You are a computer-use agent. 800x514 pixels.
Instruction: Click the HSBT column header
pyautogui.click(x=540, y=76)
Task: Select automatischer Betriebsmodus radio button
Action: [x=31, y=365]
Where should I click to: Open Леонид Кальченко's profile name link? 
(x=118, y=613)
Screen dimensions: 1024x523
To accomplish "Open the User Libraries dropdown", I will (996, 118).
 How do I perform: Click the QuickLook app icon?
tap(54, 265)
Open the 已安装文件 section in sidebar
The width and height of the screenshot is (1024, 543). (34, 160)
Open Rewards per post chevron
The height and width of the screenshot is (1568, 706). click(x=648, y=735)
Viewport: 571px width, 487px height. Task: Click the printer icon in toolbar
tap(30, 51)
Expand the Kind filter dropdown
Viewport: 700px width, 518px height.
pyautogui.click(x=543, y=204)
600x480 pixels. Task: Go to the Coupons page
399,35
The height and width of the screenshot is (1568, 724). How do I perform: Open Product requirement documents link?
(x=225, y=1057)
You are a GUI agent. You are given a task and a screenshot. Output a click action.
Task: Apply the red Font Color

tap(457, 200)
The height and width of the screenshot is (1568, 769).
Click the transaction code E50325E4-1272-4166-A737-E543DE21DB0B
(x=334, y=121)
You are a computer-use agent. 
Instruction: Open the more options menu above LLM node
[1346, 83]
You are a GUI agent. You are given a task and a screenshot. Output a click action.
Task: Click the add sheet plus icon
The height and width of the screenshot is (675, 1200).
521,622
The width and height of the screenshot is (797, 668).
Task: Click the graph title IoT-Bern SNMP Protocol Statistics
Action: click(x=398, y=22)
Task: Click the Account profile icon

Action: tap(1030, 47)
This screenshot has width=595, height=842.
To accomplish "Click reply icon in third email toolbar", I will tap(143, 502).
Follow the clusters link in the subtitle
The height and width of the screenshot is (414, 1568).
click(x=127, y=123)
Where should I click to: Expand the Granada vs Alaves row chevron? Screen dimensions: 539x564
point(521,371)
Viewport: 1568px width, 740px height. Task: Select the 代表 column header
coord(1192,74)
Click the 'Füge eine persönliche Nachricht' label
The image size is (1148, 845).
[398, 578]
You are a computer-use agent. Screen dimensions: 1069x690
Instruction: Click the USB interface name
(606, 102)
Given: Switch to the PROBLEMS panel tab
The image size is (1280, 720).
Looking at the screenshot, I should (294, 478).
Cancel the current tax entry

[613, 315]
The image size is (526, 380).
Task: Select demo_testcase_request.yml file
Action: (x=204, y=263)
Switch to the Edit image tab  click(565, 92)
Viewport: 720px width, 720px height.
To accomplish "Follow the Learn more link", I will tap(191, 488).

• **INSTRUCTIONS FOR THE TASK**
Emit verbatim the lines running from the one with "Viewport: 720px width, 720px height." through the last line of the data, both endpoints inclusive.

• **RESPONSE BOX**
Viewport: 720px width, 720px height.
To accomplish "Follow the Learn more link", I will tap(191, 488).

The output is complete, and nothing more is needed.